Are you wondering how to make a living with your English degree? Consider becoming a political operative.
That’s because those in politics need people who understand how narrative works. A couple of New Yorker articles make clear the effectiveness of a powerful political story.
Jane Mayer, in the November 19 issue, believes that the most effective ad of the 2012 presidential campaign was “Stage,” produced by a pro-Obama Super PAC. Targeting Mitt Romney’s involvement with Bain Capital, the ad’s compelling narrative managed to define the GOP candidate for Ohio voters in ways that he never recovered from. Here’s a description of the ad, which can be viewed here:
[Stage] features an Indiana paper-plant worker named Mike Earnest telling the story of how, one day, he and his co-workers were asked to build a thirty-foot-wide stage. When they were done, they were hereded in front of the stage, and executives at Bain Capital, which had bought the plant, walked out and told them that they were fired. Before Bain, Earnest says, the factory was employing three shifts of workers, and Romney, y shutting it down, made more than a hundred million dollars. Earnest concludes, “Turns out, when we built that stage, it was like building my own coffin, and it just made me sick.”
Is the narrative true, not only in the details but in the way it tags Romney as (in the words of New York Magazine’s Jon Chait) a “sneering plutocrat”? Well, here’s a post-election quotation from Romney that will allow you to decide for yourself:
Obama, Romney argued, had been “very generous” to blacks, Hispanics and young voters. He cited as motivating factors to young voters the administration’s plan for partial forgiveness of college loan interest and the extension of health coverage for students on their parents’ insurance plans well into their 20s. Free contraception coverage under Obama’s healthcare plan, he added, gave an extra incentive to college-aged women to back the president.
Romney argued that the Obama’s health care plan’s promise of coverage “in perpetuity” was “highly motivational” to those voters making $25,000 to $35,000 who might not have been covered, as well as to African American and Hispanic voters.

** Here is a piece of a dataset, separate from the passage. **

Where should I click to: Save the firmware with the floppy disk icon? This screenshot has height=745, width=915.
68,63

Pivoting to immigration, Romney said the Obama campaign’s efforts to paint him as “anti-immigrant” had been effective and that the administration’s promise to offer what he called “amnesty” to the children of illegal immigrants had helped turn out Hispanic voters in record numbers.

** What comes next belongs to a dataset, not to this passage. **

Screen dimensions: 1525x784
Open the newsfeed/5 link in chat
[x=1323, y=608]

In other words, it appears that Romney actually believes what he said over the summer about 47% of Americans not taking “personal responsibility and care for their lives.” His own (fallacious) ad claiming that Obama wanted to end work requirement for welfare–the underlying narrative is of the underclass seizing control of the store and profligately handing out the inventory–proved nowhere near as effect as Stage, which conveys the idea of a heartless CEO through a simple narrative with an unforgettable image.

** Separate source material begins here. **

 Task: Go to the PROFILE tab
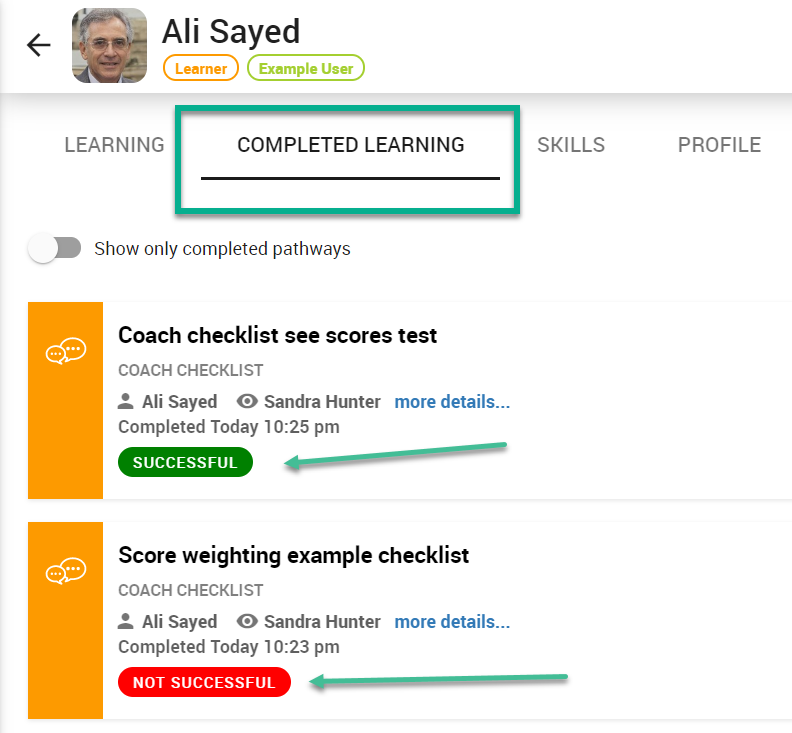pyautogui.click(x=719, y=145)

A Ryan Lizza article on the political future of Texas, meanwhile, makes the case that the Democrats hold the upper hand in a battle of competing narratives about immigration. Lizza quotes the newly elected Texas Republican senator Ted Cruz as he makes the point:
“I think every case in litigation and every argument in politics is about the fundamental narrative,” he said. “If you can frame the narrative, you win. As Sun Tzu said, every battle is won before it is fought. And it is won by choosing the field of terrain on which the fight will be engaged.” For now, the field belongs to Obama and the Democrats, and the storyline on immigration is theirs to lose.
If you’ve studied novels or taken a creative writing class, the future of America could be in your hands.